Amino-Terminally Truncated Aβ Peptide Species Are the Main Component of Cotton Wool Plaques

Abstract

Cotton wool plaques (CWPs) are round lesions that lack a central amyloid core. CWPs have been observed in individuals affected by early-onset familial Alzheimer disease (FAD) associated with mutations in the presenilin 1 (PSEN1) gene. Here we present the characterization of the amyloid-β (Aβ) peptides deposited in the brain of an individual affected by FAD carrying the novel missense (V261I) mutation in the PSEN1 gene. Matrix-assisted laser desorption ionization time-of-flight mass spectrometry was used to determine the Aβ peptide species present in the cerebral and cerebellar cortices, in leptomeningeal vessels, and in CWPs isolated by laser microdissection (LMD).

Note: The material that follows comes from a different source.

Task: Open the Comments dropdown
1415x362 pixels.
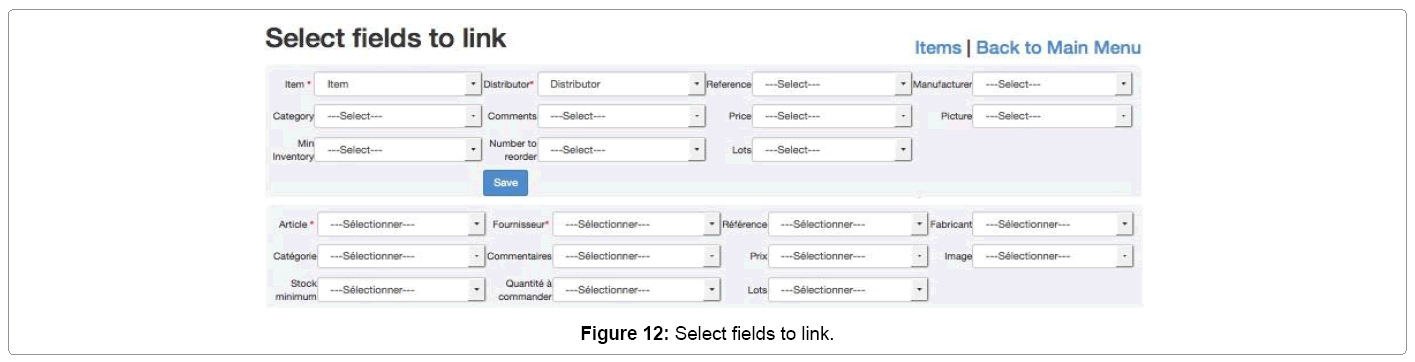Action: [x=621, y=117]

Our results indicate that amino-terminally truncated Aβ peptide species ending at residues 42 and 43 are the main Aβ peptides deposited in brain parenchyma and LMD-CWPs in association with the PSEN1 V261I mutation. Full-length Aβ1−42 and Aβ1−43 peptide species were underrepresented. CWPs were not found to be associated with vessels and did not contain Aβ1−40 peptides, the main component of the vascular deposits. Although Aβ deposits were present mostly in the form of CWPs in the cerebral cortex and as diffuse deposits in the cerebellar cortex, a similar array of amino-terminally truncated Aβ peptide species was seen in both cases. The biochemical data support the concept that parenchymal and vascular amyloid deposits are associated with a different array of Aβ peptide species. The generation and parenchymal deposition of highly insoluble amino-terminally truncated Aβ peptides may play an important role in the pathogenesis of AD and must be taken into consideration in developing new diagnostic and therapeutic strategies.